Sunday’s game ended with the Angels trying to bounce back one last time, in a season built on resiliency. They scratched out a rare run in the eighth against Rivera, who hadn’t given up an earned run in a playoff game at home -- old Yankee Stadium or the new one -- since the 2000 World Series against the Mets. When they did, it cut the lead to 3-2.

But all the air came out for the last time in the Yankees’ eighth, when they scored twice more without getting a hit. The Angels dropped a throw at first base off a bunt and tossed another, off a second bunt, well over the head of second baseman Howie Kendrick, covering at first. It was a play you’d see from a nervous prospect in spring training, not in the sixth game of the LCS.

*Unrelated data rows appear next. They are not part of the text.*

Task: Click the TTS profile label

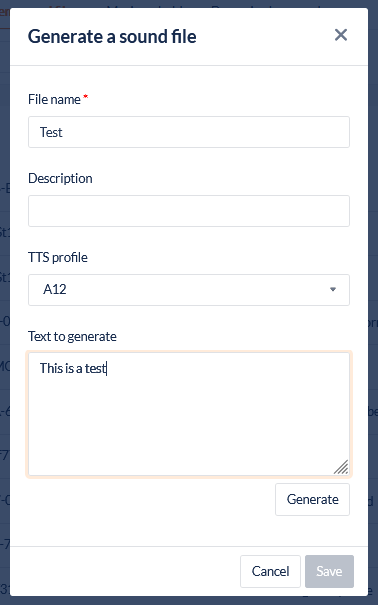Action: pos(58,257)
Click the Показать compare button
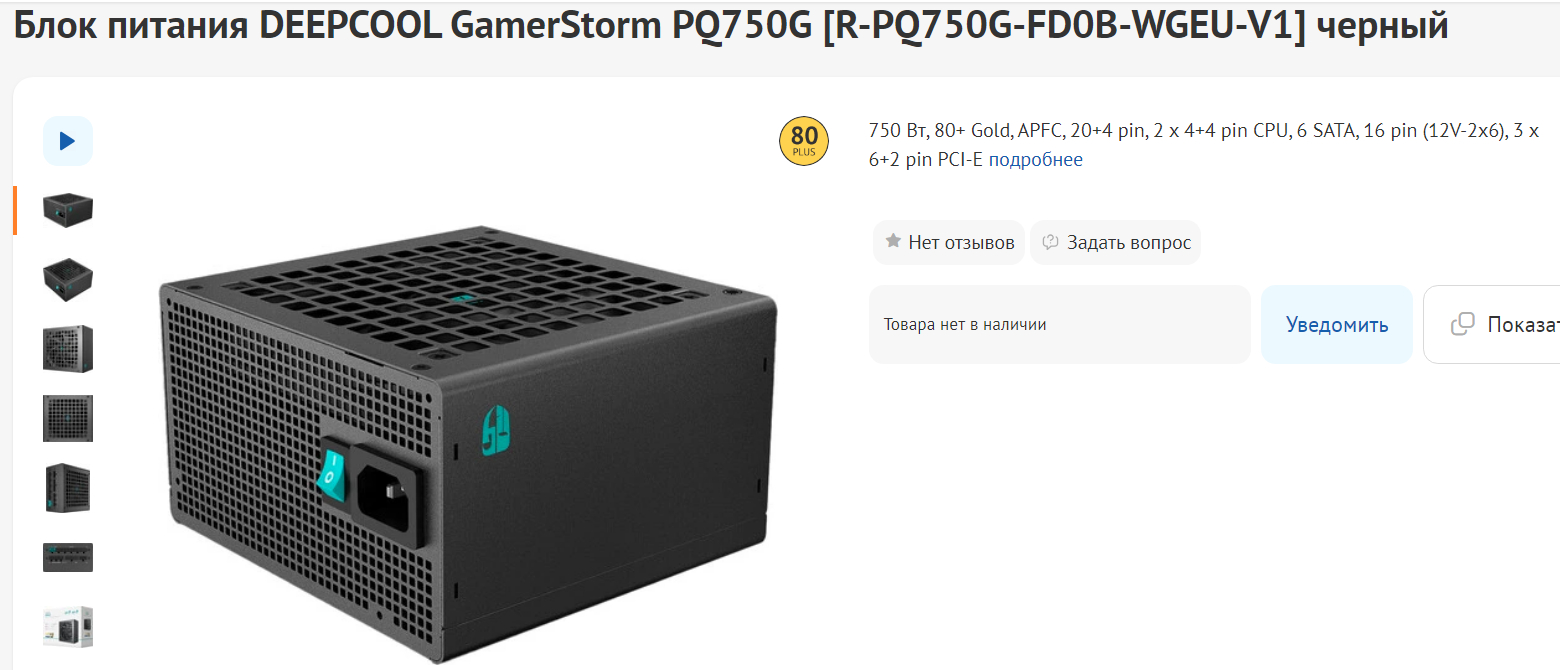This screenshot has width=1560, height=670. coord(1492,324)
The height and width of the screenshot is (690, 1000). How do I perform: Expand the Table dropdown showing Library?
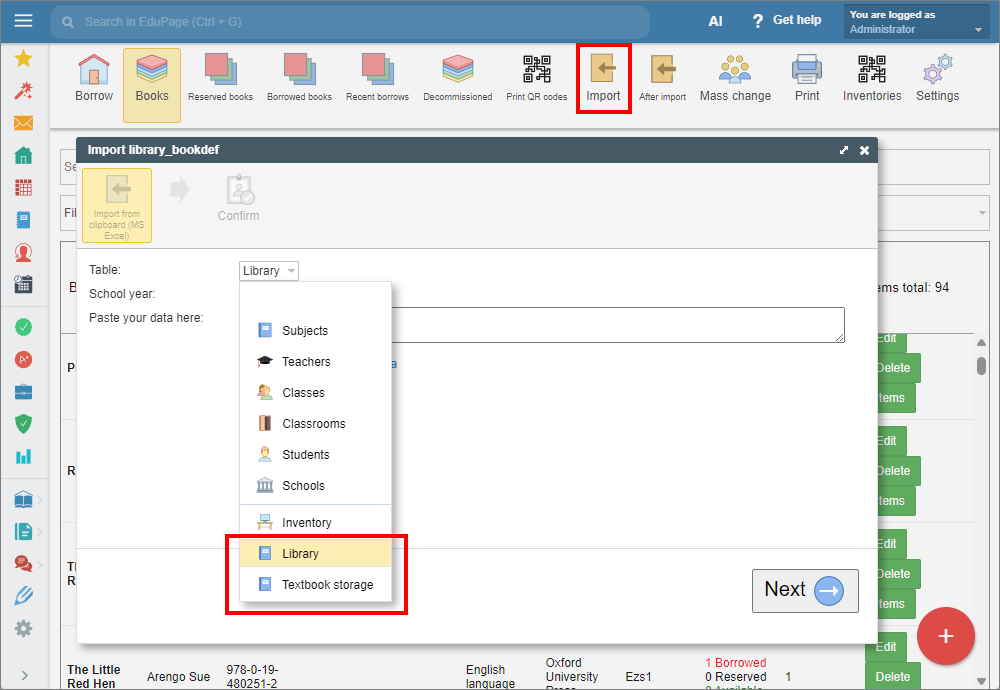tap(268, 270)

It was both the symbolic and actual end.

Rivera closed them in order in the ninth. He didn’t break all their bats this time, just their hearts. Soon, the 50,173 who had come and held their breath against the necessity of a seventh game and a possible choke erupted in celebration and relief. The Yankees celebrated on the field. The stadium echoed with the inevitable sounds of “New York, New York.”

Almost unnoticed, a group of red-clad players, heads down, made their way from the bullpen into the Angels clubhouse. The home team had won, the better team in this case, and these men in red wanted to go and hide, while the New York crowd spread the news.